Examining Biases for Cultural Competence

To work collaboratively, teach students effectively, and make responsible and ethical decisions, each individual in the school community must continuously develop their own self-awareness and recognize how their experiences and beliefs impact the ways they interact with others (Howard, 2003; Gay, 2010).

Schools, like the greater society, are becoming increasingly more diverse in culture, ethnicity, race, language, values, and beliefs. This diversity has countless positive benefits, but it can also present challenges. Each person is shaped by their experiences, interactions, and observations. Because of these unique experiences, we each bring a set of our own biases to every situation we encounter.

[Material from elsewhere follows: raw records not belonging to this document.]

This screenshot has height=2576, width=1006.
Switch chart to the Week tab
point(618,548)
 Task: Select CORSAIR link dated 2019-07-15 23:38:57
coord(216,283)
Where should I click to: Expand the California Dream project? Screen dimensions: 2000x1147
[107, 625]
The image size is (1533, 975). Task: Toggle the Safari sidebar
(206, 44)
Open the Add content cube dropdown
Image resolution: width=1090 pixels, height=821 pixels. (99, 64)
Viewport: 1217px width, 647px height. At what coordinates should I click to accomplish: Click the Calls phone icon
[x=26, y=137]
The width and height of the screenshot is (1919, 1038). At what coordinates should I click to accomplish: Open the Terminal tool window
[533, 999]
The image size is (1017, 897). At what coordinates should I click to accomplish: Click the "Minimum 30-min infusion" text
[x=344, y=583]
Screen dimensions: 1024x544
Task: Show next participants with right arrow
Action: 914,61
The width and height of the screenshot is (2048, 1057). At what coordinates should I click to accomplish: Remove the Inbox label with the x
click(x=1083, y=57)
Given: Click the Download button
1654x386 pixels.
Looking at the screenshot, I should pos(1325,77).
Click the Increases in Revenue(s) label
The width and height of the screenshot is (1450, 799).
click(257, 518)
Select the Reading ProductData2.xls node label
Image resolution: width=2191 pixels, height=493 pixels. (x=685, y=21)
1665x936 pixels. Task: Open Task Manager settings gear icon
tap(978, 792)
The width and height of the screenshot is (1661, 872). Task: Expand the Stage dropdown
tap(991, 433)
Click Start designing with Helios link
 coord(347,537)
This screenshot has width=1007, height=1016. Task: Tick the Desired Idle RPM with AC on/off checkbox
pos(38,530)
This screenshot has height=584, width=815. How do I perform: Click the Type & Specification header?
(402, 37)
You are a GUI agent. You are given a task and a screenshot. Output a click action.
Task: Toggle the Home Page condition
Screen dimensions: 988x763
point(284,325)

These biases are a natural response, but unfortunately, we don’t always recognize them. Even the most well-intentioned individuals can act upon implicit biases (Staats, 2015). If left unchecked or unrecognized, these feelings and expressions can be hurtful or even damaging to the well-being and safety of others. For example, implicit biases are known to contribute to disproportionality in discipline practices (Skiba et al., 2014).

As a result, it’s crucial for all school staff to reflect on their own biases to create safe, equitable, supportive, and inclusive environments for all students, staff, and families. Cultivating self-awareness to uncover biases about others can promote practices that encourage engaging, interactive, cooperative, culturally responsive environments that focus on a growth mindset for student and staff capabilities and potential.

This personal transformation takes ongoing effort and courage, and can be painful at times. The following activities can increase awareness of personal biases and provide a path to overcoming biases.

Activity: Community Mixer

Community Mixer – Paseo

  1. Open the link above for complete instructions and a reproducible a graphic organizer.
  2. Have each participant draw a diagram and write their name in the center circle. On individual “spokes” coming off the original circle, ask them to add a word or phrase that captures some element of your identity.
  3. Ask participants to find a partner and discuss the following: With which of the descriptors do you identify most often? Why?
  4. Ask participants to change partners and discuss the following: With which of the descriptors do other people identify you most often? How do you feel about that?
  5. Ask participants to change partners and discuss the following: Describe a time when one aspect of your identity worked to your advantage or disadvantage in your life.

Note: Steps three to five can also be done with one partner, going deeply into the conversation in a more personal way. Depending on time constraints and your purpose for selecting this activity, participants can introduce themselves to the group by naming an aspect of their identity that impacts their shared work and speaking briefly about how and why.

Activity: Reflecting on Issues of Equity

  1. Divide the large group into smaller breakout groups of no more than five and assign each group to read a different article.
  2. Within each breakout group, assign each group member a portion of the chosen article.
  3. After silent reading and annotating, each group member discusses the key content, general meaning, and their personal interpretation of their section.
  4. As a whole group, summarize and reflect on any new meanings regarding forms of biases, prejudices, or stereotypes.
  5. Reflect on what SEL competencies are being used within this activity.
  6. Select someone to report out to the larger group key ideas, general meaning, and any significant personal interpretations from the group.